An Expedition Leader is involved in planning expeditions months or up to a year before the team assembles on the ship. This person works closely with the mission’s Lead Scientist and OET's Chief Scientist / Vice President of Exploration and Science Operations to apply for and secure permits from governments or national management agencies to work in the expedition area and to collect any samples that are requested. Expedition Leaders help write an expedition overview, a summary of the scientific background of the area, the expedition’s planned work, the significance of the work, and any key messages that are important to share with public audiences about the mission. This overview includes maps of the area and resources which help each team prepare for ROV dives or multibeam sonar mapping in the area. Assembling the information for an expedition overview is the first step to writing more specific plans for ROV dives or assembling the list of scientific equipment needed for each mission.
There is one Expedition Leader per Nautilus expedition. The Expedition Leader does not stand a regular watch schedule but is on-call around the clock to help resolve problems or step in to assist any teams that need an extra set of hands. The Expedition Leader is also often involved in launching and recovering ROVs Hercules and Argus at the beginning and end of dives.

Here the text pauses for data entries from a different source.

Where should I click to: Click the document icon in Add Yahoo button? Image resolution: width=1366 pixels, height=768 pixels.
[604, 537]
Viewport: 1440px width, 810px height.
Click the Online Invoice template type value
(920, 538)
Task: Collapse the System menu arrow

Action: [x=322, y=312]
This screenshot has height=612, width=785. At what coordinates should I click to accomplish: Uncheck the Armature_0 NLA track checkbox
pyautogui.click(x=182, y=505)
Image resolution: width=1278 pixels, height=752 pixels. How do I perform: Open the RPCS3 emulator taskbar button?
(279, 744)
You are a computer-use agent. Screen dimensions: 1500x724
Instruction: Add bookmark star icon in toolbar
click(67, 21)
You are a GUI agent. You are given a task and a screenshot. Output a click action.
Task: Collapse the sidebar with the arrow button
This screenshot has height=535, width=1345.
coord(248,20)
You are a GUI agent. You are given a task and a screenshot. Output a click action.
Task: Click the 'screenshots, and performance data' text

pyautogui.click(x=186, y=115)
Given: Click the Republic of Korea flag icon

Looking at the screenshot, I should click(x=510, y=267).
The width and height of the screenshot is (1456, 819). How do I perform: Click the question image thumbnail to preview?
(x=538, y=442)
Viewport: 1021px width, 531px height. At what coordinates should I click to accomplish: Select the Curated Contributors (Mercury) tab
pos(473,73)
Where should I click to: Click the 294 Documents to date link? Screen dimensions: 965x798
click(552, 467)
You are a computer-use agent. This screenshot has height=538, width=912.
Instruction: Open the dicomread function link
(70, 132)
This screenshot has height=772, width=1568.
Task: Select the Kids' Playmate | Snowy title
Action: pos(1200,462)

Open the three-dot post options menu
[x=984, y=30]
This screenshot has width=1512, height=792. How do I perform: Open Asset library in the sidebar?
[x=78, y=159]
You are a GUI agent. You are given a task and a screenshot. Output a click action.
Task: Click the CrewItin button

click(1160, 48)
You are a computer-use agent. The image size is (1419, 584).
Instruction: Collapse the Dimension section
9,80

Expedition Leaders have many different education backgrounds and average at least ten years of experience working on expeditions at sea. Some Expedition Leaders aboard Nautilus have academic training, degrees, and/or research experience in fields like geology, seafloor mapping, archaeology, and more. Skills which are especially important to succeeding in this role are collaboration skills like teamwork, delegation, public speaking, conflict resolution, and active listening.
Other careers with similar skill sets include: port engineer, maritime/military officer, supply chain manager, professor, marine operations manager, and more.